The psychodynamic approach stems from the work of Sigmund #Freud. Freud created #psychoanalysis, which evolved into different branches. One of them is psychodynamic counselling. “The aim of psychodynamic counselling is to help clients achieve insight and understanding around the reasons for their problems, and translate this insight into a mature capacity to cope with any future difficulties.” (McLeod, J. 2003) It is thus about becoming more aware of one’s own difficulties and the origin of those. According to Freud, we all have that knowledge in our unconscious, where it is hidden from us. Psychodynamic counsellors aim at interpreting signals in their patients’ behaviour, body language, or words that may help them to make conscious what was hidden to them.
The psychodynamic approach believes that we hide the unconscious knowledge by creating defences in our childhood: denial (negating information and delete from awareness), repression (forgetting information and eliminate from awareness), projection (attributing to another one’s own issues), etc.
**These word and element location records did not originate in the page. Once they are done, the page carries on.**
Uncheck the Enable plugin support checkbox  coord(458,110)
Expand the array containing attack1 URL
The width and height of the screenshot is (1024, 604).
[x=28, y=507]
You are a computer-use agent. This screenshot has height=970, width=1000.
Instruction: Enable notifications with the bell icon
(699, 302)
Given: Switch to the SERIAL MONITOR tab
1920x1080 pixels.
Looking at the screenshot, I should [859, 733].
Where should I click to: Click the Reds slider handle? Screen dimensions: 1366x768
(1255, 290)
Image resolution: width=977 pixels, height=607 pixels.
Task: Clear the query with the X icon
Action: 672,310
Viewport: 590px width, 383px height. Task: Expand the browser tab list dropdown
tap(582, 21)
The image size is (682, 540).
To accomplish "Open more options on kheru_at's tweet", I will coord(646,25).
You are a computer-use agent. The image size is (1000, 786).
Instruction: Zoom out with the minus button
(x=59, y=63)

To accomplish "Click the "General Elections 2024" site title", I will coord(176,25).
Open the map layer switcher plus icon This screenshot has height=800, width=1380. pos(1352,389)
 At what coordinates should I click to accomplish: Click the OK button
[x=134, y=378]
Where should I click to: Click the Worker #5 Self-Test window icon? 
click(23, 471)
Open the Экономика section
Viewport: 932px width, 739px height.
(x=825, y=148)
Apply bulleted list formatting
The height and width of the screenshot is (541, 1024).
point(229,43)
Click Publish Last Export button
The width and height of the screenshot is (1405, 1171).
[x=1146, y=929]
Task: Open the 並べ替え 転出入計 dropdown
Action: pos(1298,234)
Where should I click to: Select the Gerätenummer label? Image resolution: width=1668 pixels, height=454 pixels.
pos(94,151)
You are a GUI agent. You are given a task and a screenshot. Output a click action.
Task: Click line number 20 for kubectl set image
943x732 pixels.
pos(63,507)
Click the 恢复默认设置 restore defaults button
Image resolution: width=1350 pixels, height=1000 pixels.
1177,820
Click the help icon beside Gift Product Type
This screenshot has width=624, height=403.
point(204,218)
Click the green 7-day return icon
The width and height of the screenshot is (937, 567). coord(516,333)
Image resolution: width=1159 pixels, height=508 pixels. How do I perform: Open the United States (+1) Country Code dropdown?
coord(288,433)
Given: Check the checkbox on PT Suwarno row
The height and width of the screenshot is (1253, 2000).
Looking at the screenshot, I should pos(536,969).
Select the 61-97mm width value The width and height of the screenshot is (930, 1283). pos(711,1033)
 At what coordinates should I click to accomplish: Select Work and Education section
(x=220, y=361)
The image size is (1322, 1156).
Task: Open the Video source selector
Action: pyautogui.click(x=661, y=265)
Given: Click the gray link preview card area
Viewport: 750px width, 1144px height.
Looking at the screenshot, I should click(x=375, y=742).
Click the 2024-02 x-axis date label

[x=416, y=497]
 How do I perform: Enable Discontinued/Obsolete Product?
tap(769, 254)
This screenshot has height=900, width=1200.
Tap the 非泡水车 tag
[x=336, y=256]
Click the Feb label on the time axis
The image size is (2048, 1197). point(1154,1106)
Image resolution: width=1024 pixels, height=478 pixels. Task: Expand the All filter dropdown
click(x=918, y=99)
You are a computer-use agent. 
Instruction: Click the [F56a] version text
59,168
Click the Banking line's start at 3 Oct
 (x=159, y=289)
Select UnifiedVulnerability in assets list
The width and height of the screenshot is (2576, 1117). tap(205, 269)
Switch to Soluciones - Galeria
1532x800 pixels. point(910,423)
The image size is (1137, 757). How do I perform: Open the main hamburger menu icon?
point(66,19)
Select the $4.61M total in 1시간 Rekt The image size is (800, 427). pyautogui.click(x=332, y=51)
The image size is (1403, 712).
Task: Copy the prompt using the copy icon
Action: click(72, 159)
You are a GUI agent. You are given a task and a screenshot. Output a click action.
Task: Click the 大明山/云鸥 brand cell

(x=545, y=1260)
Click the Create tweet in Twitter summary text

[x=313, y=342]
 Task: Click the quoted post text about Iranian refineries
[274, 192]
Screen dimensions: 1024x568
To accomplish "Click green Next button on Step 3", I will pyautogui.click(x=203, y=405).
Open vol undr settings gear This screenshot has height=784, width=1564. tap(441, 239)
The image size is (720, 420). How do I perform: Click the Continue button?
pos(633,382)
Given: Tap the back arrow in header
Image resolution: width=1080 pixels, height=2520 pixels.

The defences were created within our first intimate relationship with our mothers or caregivers to protect us from unbearable feelings. When we grow up, we may act in ways that we cannot explain and we are unsure why we do what we do, potentially creating havoc in our lives.
The psychodynamic approach uses the relationship between therapist and patient to be able to bring to light these defences that have been hidden for years. Once you have a glimpse of the defences you use, causing your difficulties, you are on the right way to replacing them for more mature ones. As adults, a lof of the defences created are no longer needed, and with the help of a counsellor, they can be left behind once and for all.
In my work, I keep the psychodynamic theories in mind in my aim to understand the person in front of me, but I try not to limit myself by literally following any specific approach, as I believe that counselling is a fluid process that may require different approaches at different times, depending on what the issue at hand is.